What you will do —
A. Decide whether each statement below agrees with the foam impact passage. Answer yes or no for each, and quote the words of the passage that settle it: (i) G3 provided a coefficient of restitution of 0.1; (ii) EPP showed an almost linear unloading phase; (iii) one of the synthetic foams exceeded the critical HIC of 1000.
B. From the foam impact passage, quote the stretch from "(a) Acceleration–time curves" through "show average values.".

The acceleration–time curve recorded during headform impact tests showed that the gradient foam (G3) was qualitatively similar to PVC, with a subtle difference, namely, a short primary phase of about 1 ms with a lower acceleration gradient, i.e., jerk. Both PVC and G3 showed an almost linear unloading phase, while EPP exhibited a regressive behavior in unloading (Figure 6a). The steepest unloading curve was obtained with Balsa and PET, which is also reflected by their low COR (Figure 6b). Similar to PVC, G3 also provided a low COR of only 0.1. For PVC foams the COR remained constant with increasing velocity, elastic rebound increased with velocity for G3 (Figure 6c). G3 had the second lowest peak acceleration (Figure 6d), it returned, however, the second highest cumulative 3 ms value because of its wide apex. The HIC value of G3 was markedly higher than that obtained for EPP but also lower than that of PVC foams (Figure 6f). None of the synthetic foams exceeded the critical HIC of 1000 nor the critical cum3 ms value of 80g. Balsa wood, which is not shown in the subfigures c through i for clarity, returned a high critical HIC value of 2650. The change of peak acceleration, cum3 ms, and HIC with velocity (Figure 6,g through (i)) revealed similar, almost linear behavior in all foams under study.

Figure 6.

(a) Acceleration–time curves of drop-impact tests (3.1 m/s). (b) Coefficient of restitution (COR (3.1 m/s)). (c) COR over velocity, normalized to 3.1 m/s. (d) Peak acceleration (3.1 m/s). (e) Cumulative 3 ms (3.1 m/s). (f) Head injury criterion (3.1 m/s). (g) Peak acceleration over velocity, normalized to 3.1 m/s. (h) Cumulative 3 ms value over velocity, normalized to 3.1 m/s, i.e., head injury criterion over velocity, normalized to 3.1 m/s. All curves show average values.

Source data —
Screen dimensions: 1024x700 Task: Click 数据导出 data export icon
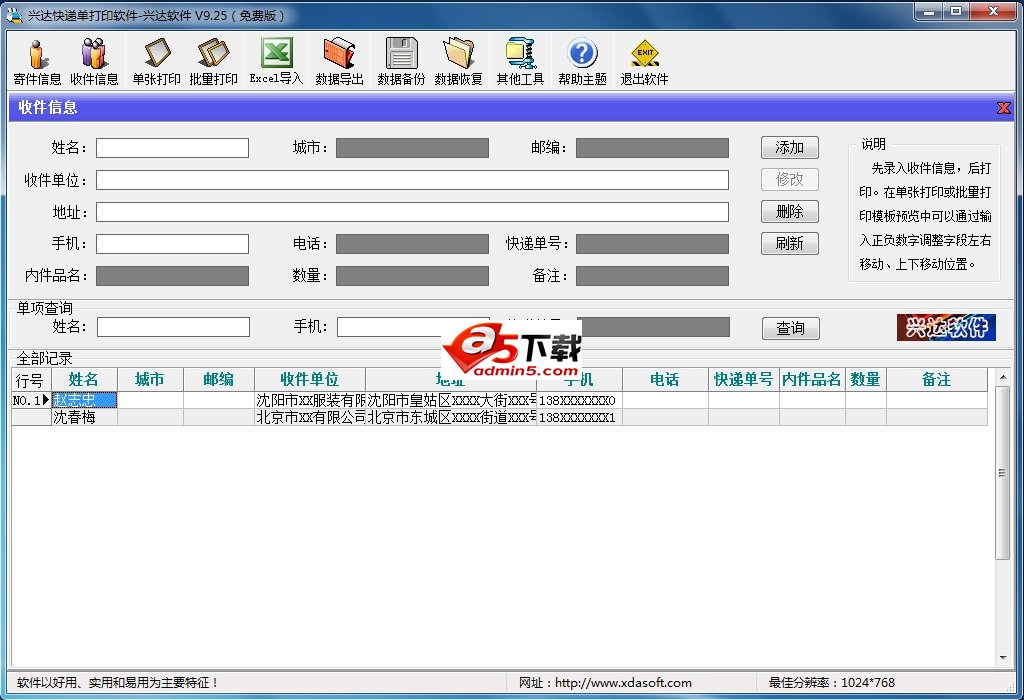click(339, 61)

Answers to the exercise —
A.
(i) Yes: "Similar to PVC, G3 also provided a low COR of only 0.1."
(ii) No: "while EPP exhibited a regressive behavior in unloading"
(iii) No: "None of the synthetic foams exceeded the critical HIC of 1000"

B.
(a) Acceleration–time curves of drop-impact tests (3.1 m/s). (b) Coefficient of restitution (COR (3.1 m/s)). (c) COR over velocity, normalized to 3.1 m/s. (d) Peak acceleration (3.1 m/s). (e) Cumulative 3 ms (3.1 m/s). (f) Head injury criterion (3.1 m/s). (g) Peak acceleration over velocity, normalized to 3.1 m/s. (h) Cumulative 3 ms value over velocity, normalized to 3.1 m/s, i.e., head injury criterion over velocity, normalized to 3.1 m/s. All curves show average values.